墓じまいで永代供養墓の契約をしようと思っています。お墓のパンフレットに買いてある「合葬」とか「合祀」はどういう意味ですか

他のお骨といっしょに埋蔵

墓じまいをするときは、現在の墓に納めている遺骨を、永代供養墓に移します。永代供養墓の選択の基準として重要になってくるのが、遺骨の扱いです。いったん、他のお骨と共同埋蔵すると、特定の人のお骨を取り出すことができず、分骨・改葬が困難になりますので、最初の決断が大切です。立地や値段だけを基準にして選び、あとで後悔することのないようにしましょう。

法令の定義がない「合葬」「合祀」

永代供養でトラブルになりやすいのは、骨壺に納めずに、ひとつのカロート(納骨スペース)に、他の人の骨といっしょに遺骨を埋蔵する場合です。穏当な表現ではありませんが、「骨を混ぜる」といった言い方をする人もいます。これを「合葬」とも「合祀」ともいいます。法令による定義はなく、同じ意味にも、別の意味にも使われます。本稿では、「合葬」を使います。

永代供養墓では、①最初から合葬②一定期間後に合葬③ずっと合葬しないーーの3つのケースがあります。ここでは仮に③を「個別墓」、②を「時限個別墓」と呼ぶことにします。費用は①の合葬がもっとも安くなります。
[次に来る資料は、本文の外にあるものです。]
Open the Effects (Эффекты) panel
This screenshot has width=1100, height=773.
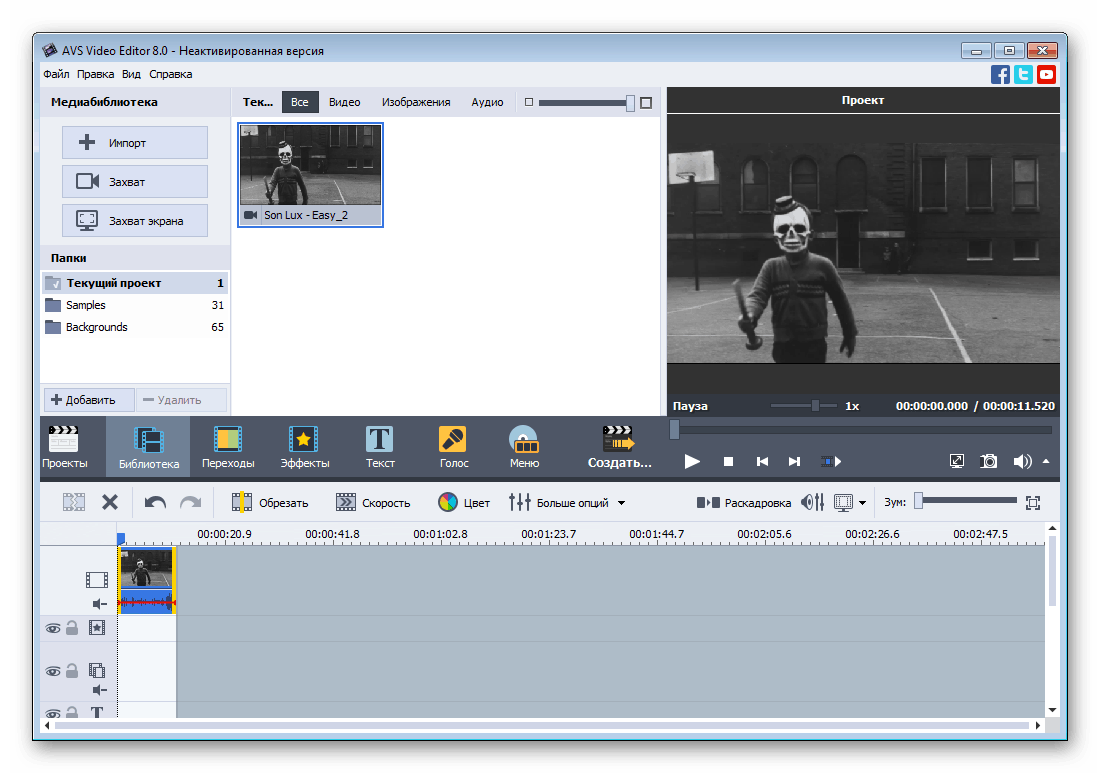304,447
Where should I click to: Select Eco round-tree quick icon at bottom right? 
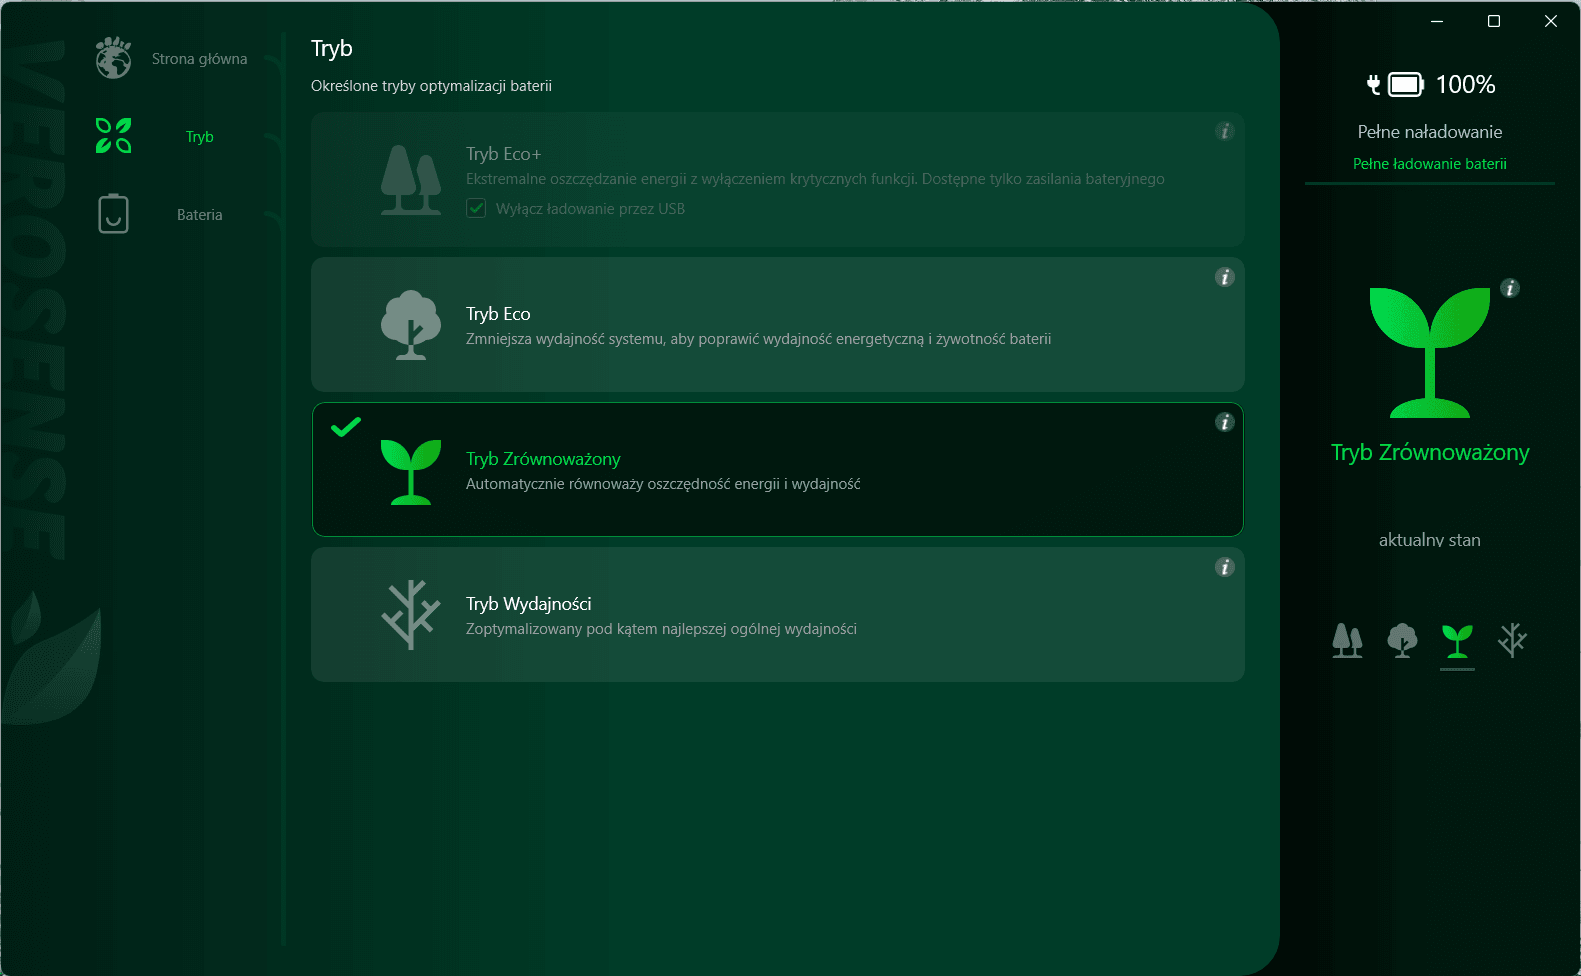(1402, 640)
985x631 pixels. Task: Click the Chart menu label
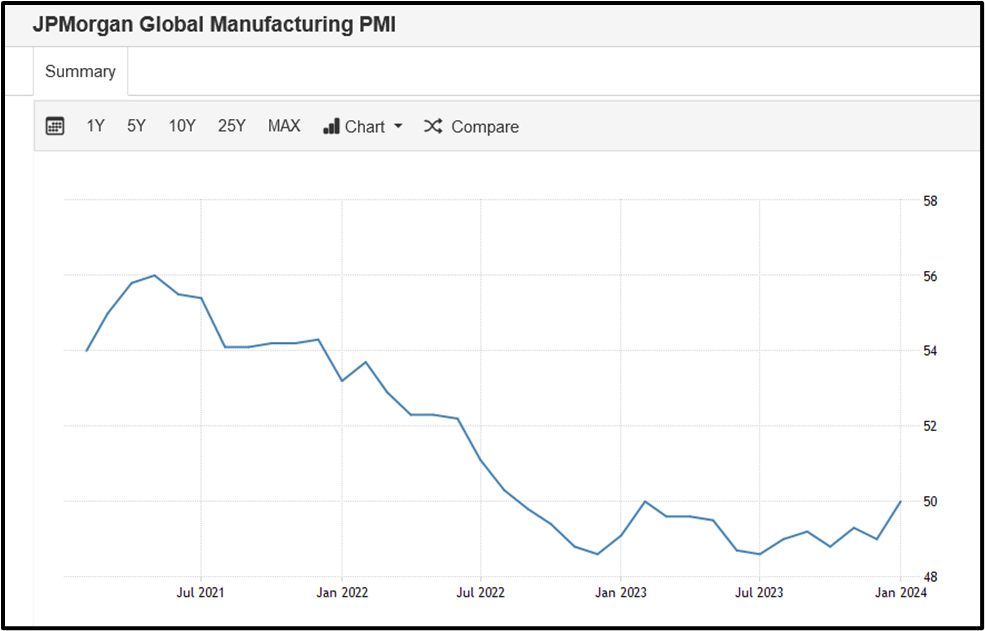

②の「時限個別墓」については、墓地の契約書に期間が定められています。個別墓の期間について、「納骨後〇年とし、その後は合葬墓に納める」などとする条項を設けます。33回忌、17回忌など年回忌を期限としているところが多いです。最近、期間は短くなる傾向があります。③の個別墓では、それぞれの遺骨を、ずっと骨壺に納めて安置します。

自分の遺骨観をみつめる

遺骨に関する思い、「遺骨観」は人によって大きく違います。永代供養墓を選択にあたっては、自分の心をみつめ、他の親族の気持ちを聞くことから始まります。

さまざまな遺骨観

  • 遺骨は故人そのもの
  • 遺骨は故人の霊魂が宿るところ
  • 遺骨は故人の霊魂の一部が宿るところ
  • 遺骨は故人の霊魂が還ってくる場所
  • 遺骨に死後しばらくは霊魂が宿り、やがて自然物となる
  • 遺骨は遺骨と霊魂は別であり、遺骨は物質であり、どのように扱ってもかまわない
  • 遺骨は物質に過ぎないが、粗末に扱ってはならないもの

あなたは、どういった遺骨観をもっておられますか?

(ア)や(イ)の人にとって、いきなり合葬というのは、受け入れがたいでしょう。一方、(カ)や(キ)の考えの人は、合葬に抵抗はあまりないでしょう。遺骨観は、大切な人を亡くしてからの時間によっても変化します。

言葉の意味をよく確認

先述のように、「合葬」「合祀」は、同じ意味にも別の意味にも使われます。ひとつのカロートに共同埋蔵する場合のほかに、それぞれの遺骨を骨壺に入れて納骨室を共同使用する場合も「合葬」「合祀」が使われます。一方を前者、もう一方を後者に使い分けるケースもあります。このため、「時限個別墓」と思って契約したら、合葬だったという行き違いが起きかねません。墓地の契約をする際は、「合葬」「合祀」が何を意味するか、確認する必要があります。

樹木葬は合葬墓?

最近増えている樹木葬は、自然の中ある木や、霊園に植えた木を墓のシンボルとし、木の周辺に遺骨を納めます。樹木葬も他の永代供養墓と同じで、合葬タイプ、個別墓タイプ、一定期間後に合葬するタイプがあります。

死後事務では生前に遺骨観を聞く

難しいのは、死後事務委任などで、身寄りのない方の遺骨を納める場合です。遠縁の親族に聞いても「お任せします」といった答えしか返ってこないことがあります。したがって、生前に、委任者の遺骨観について、しっかり聞いておくことが大切になってきます。